To convert a pointer into a string representation, you can use a string stream. These are similar to the standard I/O streams std::cin and std::cout, but write to or read from a string rather than performing I/O.
std::ostringstream oss;
oss << &variable;
std::string address = oss.str();
To convert a pointer into an integer that represents the same address, use reinterpret_cast. The type uintptr_t, if it exists, is guaranteed to be large enough to hold any pointer value. But I think usually it suffices to use unsigned long.
unsigned long address = reinterpret_cast<unsigned long>(&variable);
Converting a pointer into a floating-point type seems fairly useless. You would have to convert into an integral type first, then convert to a floating-point type from there.
If you absolutely need to do this I suggest being selective about what types you convert to. Arbitrarily converting pointers to non-pointer types can be problematic and introduce problems that are difficult to detect. This is especially true if you are using reinterpret_cast to perform the conversions. One of the more common issues is the size of the destination type between various platforms. When you use something like reinterpret_cast you typically don't get warnings about loss of precision during the conversion.

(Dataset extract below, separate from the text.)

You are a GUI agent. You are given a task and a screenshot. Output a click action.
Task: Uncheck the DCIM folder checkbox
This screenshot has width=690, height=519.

For situations require you to convert a pointer to an integral type I suggest wrapping these conversion in a function template. This will allow you a bit of flexibility in performing the conversion and can perform compile-time size checks to ensure the destination type is large enough to hold the pointer.
Something like the code below might be helpful.
template<class DestType, class SourceType>
DestType bubblicious_value_cast(const SourceType& src)
{
static_assert(sizeof(DestType) >= sizeof(SourceType), "Destination size is too small");
return reinterpret_cast<DestType>(src);
}
int main()
{
void* ptr = nullptr;
int val = bubblicious_value_cast<int>(ptr);
}
You can use reinterpret_cast like this:
uintptr_t address = reinterpret_cast<uintptr_t>(&variable);
In 64-bit (or 32-bit) environment memory address has 64-bit (32-bit) length, respectively.